The interaction between social and cognitive processes

Working Group

Bruce Edmonds (Manchester Metropolitan University, United Kingdom)

There has been a lot of work done on both over-socialised systems (where individual cognition is irrelevant) and under-socialised systems (where social processes can be ignored). The division between these approaches is so sharp that it plays a major part defining whole academic fields: AI vs. DAI, cognitive science vs. sociology etc.

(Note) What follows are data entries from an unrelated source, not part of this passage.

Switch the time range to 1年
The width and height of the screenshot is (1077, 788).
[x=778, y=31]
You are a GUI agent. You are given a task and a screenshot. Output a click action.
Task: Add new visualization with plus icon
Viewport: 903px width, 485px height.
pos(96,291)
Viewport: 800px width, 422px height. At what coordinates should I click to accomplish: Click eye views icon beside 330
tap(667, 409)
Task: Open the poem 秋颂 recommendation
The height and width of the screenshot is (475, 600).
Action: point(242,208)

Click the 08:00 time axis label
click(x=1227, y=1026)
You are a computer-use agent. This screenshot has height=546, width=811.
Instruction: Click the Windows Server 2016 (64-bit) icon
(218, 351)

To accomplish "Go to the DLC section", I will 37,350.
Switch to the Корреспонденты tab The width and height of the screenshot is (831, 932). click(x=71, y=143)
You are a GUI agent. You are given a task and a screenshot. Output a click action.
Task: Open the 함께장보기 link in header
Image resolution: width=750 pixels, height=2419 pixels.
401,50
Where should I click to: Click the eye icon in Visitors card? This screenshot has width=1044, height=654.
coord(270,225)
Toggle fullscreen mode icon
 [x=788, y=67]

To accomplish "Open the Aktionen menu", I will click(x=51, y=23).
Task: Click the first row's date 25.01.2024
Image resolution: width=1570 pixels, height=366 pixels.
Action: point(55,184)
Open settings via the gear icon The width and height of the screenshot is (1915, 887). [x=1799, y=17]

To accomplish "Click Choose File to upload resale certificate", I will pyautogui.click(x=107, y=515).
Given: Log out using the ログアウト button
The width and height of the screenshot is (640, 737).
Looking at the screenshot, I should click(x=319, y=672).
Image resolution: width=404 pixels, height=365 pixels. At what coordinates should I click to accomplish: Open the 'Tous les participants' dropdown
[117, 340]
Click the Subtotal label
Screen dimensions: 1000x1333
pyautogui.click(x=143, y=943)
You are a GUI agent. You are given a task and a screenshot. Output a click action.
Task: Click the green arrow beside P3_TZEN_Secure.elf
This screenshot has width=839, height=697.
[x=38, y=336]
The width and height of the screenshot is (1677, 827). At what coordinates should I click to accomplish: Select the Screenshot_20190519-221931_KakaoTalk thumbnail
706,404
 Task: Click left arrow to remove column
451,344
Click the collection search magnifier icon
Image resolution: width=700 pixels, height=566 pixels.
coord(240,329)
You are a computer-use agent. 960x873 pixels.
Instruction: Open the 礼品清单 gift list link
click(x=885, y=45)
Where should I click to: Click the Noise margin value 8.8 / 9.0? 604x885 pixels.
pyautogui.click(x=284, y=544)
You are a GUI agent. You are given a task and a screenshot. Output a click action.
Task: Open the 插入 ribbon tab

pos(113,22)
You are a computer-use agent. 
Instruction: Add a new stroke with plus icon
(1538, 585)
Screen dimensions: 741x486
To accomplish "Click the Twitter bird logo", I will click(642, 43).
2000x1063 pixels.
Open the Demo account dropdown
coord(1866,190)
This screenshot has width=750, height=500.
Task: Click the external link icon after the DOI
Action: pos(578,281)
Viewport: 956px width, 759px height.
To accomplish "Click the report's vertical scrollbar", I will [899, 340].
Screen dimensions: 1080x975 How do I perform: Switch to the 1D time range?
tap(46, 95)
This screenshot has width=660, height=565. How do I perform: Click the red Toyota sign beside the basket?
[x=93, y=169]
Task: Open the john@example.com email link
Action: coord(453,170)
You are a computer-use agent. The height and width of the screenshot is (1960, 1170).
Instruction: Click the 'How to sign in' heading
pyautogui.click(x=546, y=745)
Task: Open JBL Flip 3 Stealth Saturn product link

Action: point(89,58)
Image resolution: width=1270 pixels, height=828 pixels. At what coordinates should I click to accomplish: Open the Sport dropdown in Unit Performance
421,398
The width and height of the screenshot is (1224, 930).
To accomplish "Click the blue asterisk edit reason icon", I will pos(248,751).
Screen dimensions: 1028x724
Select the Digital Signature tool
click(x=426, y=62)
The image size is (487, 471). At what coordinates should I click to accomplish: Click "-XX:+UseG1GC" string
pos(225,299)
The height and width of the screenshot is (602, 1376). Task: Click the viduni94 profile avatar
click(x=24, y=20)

Yet some work is beginning to show that there may be substantial and interesting processes that occur when both cognition and social processes interact - what has been coined in (Granovetter, 1985) as "social embeddedness". This is hardly surprising as it is likely that our society and our brain co-evolved over a substantial period of time.

Some of the wide-open questions in this area are:

* What part does society play in the development of individual cognition?

* What cognitive apparatus do individuls need to support society as we know it?

* To what extent are our perceptions and thoughts socially constructed?

* Would society be different if we thought differently?

* What role does society play in the construction of concepts?

* What is necessary for us to recognise an agent as a social being?

* What is the best ways to analyse and model socially embedded processes?

* How can we begin to untangle the social-cognitive complex?

* How can we develop socially embedded agents?

Granovetter, Mark (1985), "Economic Action and Social Structure: The Problem of Embeddedness", American Journal of Sociology 91(3): 481-510

Back to Program "Socially Intelligent Agents - The Human in the Loop"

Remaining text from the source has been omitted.